* Records for processing:

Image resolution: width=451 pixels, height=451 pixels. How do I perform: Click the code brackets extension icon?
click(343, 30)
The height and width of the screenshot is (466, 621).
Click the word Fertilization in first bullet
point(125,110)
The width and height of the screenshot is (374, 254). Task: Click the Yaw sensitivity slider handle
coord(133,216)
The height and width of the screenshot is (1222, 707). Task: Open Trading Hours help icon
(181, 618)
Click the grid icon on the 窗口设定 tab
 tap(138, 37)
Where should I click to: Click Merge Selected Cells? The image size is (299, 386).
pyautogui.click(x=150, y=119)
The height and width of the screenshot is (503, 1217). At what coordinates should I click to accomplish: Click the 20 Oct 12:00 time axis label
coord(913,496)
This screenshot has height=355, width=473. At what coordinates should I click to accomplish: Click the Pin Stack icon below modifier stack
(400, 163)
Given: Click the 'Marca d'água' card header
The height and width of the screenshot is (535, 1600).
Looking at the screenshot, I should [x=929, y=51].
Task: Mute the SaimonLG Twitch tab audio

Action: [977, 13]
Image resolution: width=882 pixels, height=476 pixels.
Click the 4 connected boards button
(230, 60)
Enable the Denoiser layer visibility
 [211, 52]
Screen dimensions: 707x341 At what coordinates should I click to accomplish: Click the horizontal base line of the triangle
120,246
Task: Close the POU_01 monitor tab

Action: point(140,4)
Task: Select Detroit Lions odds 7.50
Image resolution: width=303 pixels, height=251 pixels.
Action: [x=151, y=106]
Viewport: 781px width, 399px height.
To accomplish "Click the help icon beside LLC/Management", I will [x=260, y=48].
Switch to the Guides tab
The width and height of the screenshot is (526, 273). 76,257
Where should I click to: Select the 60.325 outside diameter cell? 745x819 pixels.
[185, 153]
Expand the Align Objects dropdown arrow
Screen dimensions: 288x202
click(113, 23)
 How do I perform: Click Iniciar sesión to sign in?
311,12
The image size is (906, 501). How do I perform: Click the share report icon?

* Exercise instructions:
Reproduce every record word for word.

* Answer for this exercise:
Image resolution: width=451 pixels, height=451 pixels. How do I perform: Click the code brackets extension icon?
click(343, 30)
The height and width of the screenshot is (466, 621).
Click the word Fertilization in first bullet
point(125,110)
The width and height of the screenshot is (374, 254). Task: Click the Yaw sensitivity slider handle
coord(133,216)
The height and width of the screenshot is (1222, 707). Task: Open Trading Hours help icon
(181, 618)
Click the grid icon on the 窗口设定 tab
 tap(138, 37)
Where should I click to: Click Merge Selected Cells? The image size is (299, 386).
pyautogui.click(x=150, y=119)
The height and width of the screenshot is (503, 1217). At what coordinates should I click to accomplish: Click the 20 Oct 12:00 time axis label
coord(913,496)
This screenshot has height=355, width=473. At what coordinates should I click to accomplish: Click the Pin Stack icon below modifier stack
(400, 163)
Given: Click the 'Marca d'água' card header
The height and width of the screenshot is (535, 1600).
Looking at the screenshot, I should [x=929, y=51].
Task: Mute the SaimonLG Twitch tab audio

Action: [977, 13]
Image resolution: width=882 pixels, height=476 pixels.
Click the 4 connected boards button
(230, 60)
Enable the Denoiser layer visibility
 [211, 52]
Screen dimensions: 707x341 At what coordinates should I click to accomplish: Click the horizontal base line of the triangle
120,246
Task: Close the POU_01 monitor tab

Action: point(140,4)
Task: Select Detroit Lions odds 7.50
Image resolution: width=303 pixels, height=251 pixels.
Action: [x=151, y=106]
Viewport: 781px width, 399px height.
To accomplish "Click the help icon beside LLC/Management", I will [x=260, y=48].
Switch to the Guides tab
The width and height of the screenshot is (526, 273). 76,257
Where should I click to: Select the 60.325 outside diameter cell? 745x819 pixels.
[185, 153]
Expand the Align Objects dropdown arrow
Screen dimensions: 288x202
click(113, 23)
 How do I perform: Click Iniciar sesión to sign in?
311,12
The image size is (906, 501). How do I perform: Click the share report icon?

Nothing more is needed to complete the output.